[Cython] array expressions

Mon Aug 27 13:06:55 CEST 2012

Dag Sverre Seljebotn, 27.08.2012 11:55:
> On 08/27/2012 11:53 AM, Dag Sverre Seljebotn wrote:
>> On 08/24/2012 08:40 PM, mark florisson wrote:
>>> Here a pull request for element-wise array expressions for Cython:
>>> https://github.com/cython/cython/pull/144
>>> It includes the IndexNode refactoring branch as well.
>>>
>>> This has been the work this last summer for the gsoc, with great
>>> supervision from Dag, who helped steer the project in a great
>>> direction to make it reusable (it's partially included in Numba and
>>> will likely be in Theano in the future, hopefully others as well). I
>>> also wrote a thesis for my master's, which can be found here
>>> https://github.com/markflorisson88/minivect/tree/master/thesis, which
>>> can shed
>>> some light on some parts of the design and performance aspects.
>>> Performance graphs can also be found here:
>>> https://github.com/markflorisson88/minivect/tree/master/bench/graphs
>>>
>>> So anyway, how would you prefer dealing with the minivect submodule?
>>> We could include it verbatim, with any modifications made to minivect
>>> directly, since we'd have separate git histories.
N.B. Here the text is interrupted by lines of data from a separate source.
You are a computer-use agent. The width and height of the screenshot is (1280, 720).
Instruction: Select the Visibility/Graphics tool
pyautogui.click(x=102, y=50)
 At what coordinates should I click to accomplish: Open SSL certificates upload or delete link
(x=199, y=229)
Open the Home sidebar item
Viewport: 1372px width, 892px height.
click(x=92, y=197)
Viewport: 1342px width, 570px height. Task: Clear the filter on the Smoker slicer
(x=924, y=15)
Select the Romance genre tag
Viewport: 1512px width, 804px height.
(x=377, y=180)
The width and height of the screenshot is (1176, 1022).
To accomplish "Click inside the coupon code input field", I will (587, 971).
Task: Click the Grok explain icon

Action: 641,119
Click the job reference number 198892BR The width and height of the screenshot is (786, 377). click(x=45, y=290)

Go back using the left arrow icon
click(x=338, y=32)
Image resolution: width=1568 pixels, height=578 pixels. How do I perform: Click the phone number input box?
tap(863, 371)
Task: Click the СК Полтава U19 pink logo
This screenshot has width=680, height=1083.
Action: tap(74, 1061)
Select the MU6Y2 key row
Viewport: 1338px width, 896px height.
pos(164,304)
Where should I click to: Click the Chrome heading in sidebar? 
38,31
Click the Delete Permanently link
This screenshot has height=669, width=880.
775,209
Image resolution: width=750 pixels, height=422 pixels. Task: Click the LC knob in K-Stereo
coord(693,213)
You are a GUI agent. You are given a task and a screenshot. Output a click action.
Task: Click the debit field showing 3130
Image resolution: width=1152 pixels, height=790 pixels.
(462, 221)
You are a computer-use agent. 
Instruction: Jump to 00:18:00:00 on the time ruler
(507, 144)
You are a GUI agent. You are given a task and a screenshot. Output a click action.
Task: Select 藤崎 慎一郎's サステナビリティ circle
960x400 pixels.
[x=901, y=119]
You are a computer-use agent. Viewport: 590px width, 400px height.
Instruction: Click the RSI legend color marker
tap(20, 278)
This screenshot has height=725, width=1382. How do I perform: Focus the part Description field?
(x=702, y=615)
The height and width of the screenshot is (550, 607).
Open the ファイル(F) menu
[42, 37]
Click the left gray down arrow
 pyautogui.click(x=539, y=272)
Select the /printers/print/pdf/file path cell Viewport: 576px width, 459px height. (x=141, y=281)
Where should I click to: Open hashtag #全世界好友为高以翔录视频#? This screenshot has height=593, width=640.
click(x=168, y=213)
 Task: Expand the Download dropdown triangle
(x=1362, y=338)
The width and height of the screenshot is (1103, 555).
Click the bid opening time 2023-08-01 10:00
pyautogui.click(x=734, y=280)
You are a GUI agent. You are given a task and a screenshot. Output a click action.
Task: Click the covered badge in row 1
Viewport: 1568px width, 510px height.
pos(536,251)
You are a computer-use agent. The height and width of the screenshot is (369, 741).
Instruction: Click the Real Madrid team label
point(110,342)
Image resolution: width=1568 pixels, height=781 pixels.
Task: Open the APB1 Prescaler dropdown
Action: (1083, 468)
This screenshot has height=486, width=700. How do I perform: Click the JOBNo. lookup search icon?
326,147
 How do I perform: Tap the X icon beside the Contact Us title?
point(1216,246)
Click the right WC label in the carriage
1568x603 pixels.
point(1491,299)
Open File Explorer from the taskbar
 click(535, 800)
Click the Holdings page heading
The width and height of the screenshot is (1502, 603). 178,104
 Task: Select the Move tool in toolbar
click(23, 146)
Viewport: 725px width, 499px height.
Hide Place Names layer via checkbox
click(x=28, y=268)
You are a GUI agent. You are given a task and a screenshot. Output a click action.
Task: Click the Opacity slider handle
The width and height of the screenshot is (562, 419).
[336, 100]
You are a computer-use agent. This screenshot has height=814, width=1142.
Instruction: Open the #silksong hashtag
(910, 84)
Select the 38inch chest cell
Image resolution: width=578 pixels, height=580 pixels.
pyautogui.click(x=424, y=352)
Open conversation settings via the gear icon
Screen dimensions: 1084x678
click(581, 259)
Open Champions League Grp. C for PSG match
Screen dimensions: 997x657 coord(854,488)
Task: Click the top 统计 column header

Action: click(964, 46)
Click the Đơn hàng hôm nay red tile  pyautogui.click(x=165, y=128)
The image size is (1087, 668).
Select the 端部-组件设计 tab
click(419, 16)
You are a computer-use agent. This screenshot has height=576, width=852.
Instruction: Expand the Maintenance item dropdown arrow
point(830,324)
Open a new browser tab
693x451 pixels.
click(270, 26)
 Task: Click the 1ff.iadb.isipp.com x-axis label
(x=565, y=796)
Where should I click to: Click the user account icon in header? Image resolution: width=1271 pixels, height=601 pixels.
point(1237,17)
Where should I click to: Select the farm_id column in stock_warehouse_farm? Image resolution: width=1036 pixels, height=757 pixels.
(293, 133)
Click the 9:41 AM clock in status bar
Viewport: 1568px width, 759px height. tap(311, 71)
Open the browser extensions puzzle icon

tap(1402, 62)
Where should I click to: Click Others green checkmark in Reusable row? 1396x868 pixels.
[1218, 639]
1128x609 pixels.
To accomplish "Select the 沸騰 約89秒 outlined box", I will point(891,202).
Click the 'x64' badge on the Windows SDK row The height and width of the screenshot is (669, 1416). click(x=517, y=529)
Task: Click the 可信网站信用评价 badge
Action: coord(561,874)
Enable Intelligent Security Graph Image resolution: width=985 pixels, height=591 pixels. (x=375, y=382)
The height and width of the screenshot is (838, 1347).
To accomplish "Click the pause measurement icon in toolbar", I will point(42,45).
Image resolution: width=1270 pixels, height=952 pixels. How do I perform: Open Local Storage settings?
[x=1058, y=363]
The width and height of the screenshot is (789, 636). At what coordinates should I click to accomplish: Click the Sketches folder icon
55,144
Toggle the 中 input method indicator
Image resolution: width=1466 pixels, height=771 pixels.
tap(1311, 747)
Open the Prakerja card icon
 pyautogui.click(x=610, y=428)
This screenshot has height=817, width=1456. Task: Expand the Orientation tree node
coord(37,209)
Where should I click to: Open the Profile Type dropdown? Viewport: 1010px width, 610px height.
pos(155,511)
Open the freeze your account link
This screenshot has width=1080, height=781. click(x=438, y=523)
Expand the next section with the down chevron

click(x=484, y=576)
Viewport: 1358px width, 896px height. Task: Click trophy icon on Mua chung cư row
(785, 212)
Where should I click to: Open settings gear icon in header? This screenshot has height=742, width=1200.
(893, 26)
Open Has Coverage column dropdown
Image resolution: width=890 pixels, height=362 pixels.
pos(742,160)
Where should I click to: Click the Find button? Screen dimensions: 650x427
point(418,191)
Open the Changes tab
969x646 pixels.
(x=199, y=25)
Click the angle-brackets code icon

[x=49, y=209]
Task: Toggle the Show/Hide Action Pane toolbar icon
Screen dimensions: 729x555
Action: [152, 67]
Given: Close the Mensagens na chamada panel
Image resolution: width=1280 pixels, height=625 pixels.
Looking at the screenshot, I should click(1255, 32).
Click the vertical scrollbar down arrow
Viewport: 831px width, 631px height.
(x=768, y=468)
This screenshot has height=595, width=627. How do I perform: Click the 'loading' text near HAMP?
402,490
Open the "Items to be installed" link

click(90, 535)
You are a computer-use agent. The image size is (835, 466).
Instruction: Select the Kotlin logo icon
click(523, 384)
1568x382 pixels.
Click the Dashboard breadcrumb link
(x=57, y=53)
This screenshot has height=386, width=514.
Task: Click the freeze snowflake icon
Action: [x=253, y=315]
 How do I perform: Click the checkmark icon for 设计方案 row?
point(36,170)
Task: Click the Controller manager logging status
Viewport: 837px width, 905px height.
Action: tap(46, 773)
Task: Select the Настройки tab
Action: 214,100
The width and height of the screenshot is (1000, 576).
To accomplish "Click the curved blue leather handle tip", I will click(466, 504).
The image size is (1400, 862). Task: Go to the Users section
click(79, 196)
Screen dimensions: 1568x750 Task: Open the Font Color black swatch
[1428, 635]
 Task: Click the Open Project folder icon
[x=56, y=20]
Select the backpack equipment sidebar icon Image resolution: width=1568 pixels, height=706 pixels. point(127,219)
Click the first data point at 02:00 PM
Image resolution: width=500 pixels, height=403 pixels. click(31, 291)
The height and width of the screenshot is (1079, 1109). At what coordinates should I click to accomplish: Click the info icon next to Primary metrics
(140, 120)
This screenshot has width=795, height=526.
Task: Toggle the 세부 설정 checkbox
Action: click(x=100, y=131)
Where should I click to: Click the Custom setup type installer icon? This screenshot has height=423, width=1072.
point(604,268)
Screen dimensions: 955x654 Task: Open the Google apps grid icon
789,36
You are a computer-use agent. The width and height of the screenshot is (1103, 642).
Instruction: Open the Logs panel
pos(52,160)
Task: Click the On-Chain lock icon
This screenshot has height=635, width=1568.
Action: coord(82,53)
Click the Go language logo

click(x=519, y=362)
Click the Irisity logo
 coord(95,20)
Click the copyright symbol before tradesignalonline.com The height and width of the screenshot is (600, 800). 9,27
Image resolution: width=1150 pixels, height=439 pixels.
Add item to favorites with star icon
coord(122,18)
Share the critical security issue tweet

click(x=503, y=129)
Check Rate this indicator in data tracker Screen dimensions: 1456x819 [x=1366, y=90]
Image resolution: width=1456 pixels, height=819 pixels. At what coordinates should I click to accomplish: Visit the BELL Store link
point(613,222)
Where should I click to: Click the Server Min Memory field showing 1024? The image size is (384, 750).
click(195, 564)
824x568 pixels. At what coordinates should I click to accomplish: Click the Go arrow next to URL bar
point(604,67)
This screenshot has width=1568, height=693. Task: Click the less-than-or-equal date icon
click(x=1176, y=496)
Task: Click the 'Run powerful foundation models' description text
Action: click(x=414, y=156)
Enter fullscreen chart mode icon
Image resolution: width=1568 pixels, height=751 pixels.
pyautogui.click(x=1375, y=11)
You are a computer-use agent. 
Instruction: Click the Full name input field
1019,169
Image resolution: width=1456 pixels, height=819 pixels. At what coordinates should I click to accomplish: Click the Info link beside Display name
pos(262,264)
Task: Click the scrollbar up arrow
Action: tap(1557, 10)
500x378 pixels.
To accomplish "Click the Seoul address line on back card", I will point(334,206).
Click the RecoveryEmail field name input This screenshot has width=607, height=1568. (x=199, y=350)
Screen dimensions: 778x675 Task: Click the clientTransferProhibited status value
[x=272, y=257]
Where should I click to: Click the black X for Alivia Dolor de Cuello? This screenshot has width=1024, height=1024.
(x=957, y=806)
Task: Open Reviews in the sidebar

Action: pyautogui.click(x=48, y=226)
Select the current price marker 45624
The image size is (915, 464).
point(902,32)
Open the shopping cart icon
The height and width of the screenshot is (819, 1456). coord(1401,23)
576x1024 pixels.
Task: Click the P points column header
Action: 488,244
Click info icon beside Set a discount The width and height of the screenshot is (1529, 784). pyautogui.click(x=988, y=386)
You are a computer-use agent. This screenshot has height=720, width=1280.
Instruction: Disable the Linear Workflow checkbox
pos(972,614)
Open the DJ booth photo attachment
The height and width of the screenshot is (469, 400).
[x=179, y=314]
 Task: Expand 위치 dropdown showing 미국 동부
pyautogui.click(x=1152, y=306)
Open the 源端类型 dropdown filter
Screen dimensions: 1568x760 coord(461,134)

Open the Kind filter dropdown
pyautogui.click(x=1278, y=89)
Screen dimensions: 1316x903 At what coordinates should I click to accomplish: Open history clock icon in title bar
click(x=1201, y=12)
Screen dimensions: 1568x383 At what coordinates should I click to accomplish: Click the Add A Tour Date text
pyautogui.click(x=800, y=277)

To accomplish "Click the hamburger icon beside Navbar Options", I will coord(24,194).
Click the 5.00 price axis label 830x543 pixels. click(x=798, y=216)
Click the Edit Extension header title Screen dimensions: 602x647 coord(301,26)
We could
>>> alternatively make it an optional submodule which is only required
>>> when actually using array expressions. I like the latter, but anything
>>> is fine with me really.
>>
>> I think I support using a git submodule for now. Not sure about making
>> it optional (which I assume would make array expression testcases not
>> run if it minivect is not present so that there's no test failures); we
>> want to make sure we are forced to do releases and testing right and
>> include it, and if it is only required to compile code that uses
>> memoryview expressions users could get confused about there being two
>> Cython "editions" around.
>>
>> Since "git submodule" does link to a specific revision, so there's no
>> stability concerns over verbatim inclusion.
>>
>> How hg-git deals with submodules is worth consideration too though.
> 
> Another option you didn't mention is to push the responsibility of getting
> minivect over to end-users; Cython simply tries to do "import minivect".
> This does have versioning issues though since git will likely not be the
> tool used to fetch the revision.
> 
> A lot more pain for those who uses array expressions, but a little less
> pain for the rest. So it depends on how you weigh the user groups.
> 
> Realistically, we'd want to depend on LLVM as well down the road for
> minivect stuff (at least if you want optimal performance), so perhaps
> opening the can-of-external-dependency-worms should just be done sooner
> rather than later.

My experience with lxml tells me that it's often better to keep things
separate but integrated, instead of shipping them in a big box. As long as
it doesn't hurt too much to have separate tools, we should keep it that
way. Those who prefer everything in a big box can use distributions like
Sage, or use apt.

As for versioning, you can set dependency version ranges in distutils (and
friends) which are honoured by install tools like pip. That keeps the
installation fully automatic (and definitely not "a lot more pain"). That
being said, the best way to handle this is to build a well defined
interface between the two components and to keep that alive for a while.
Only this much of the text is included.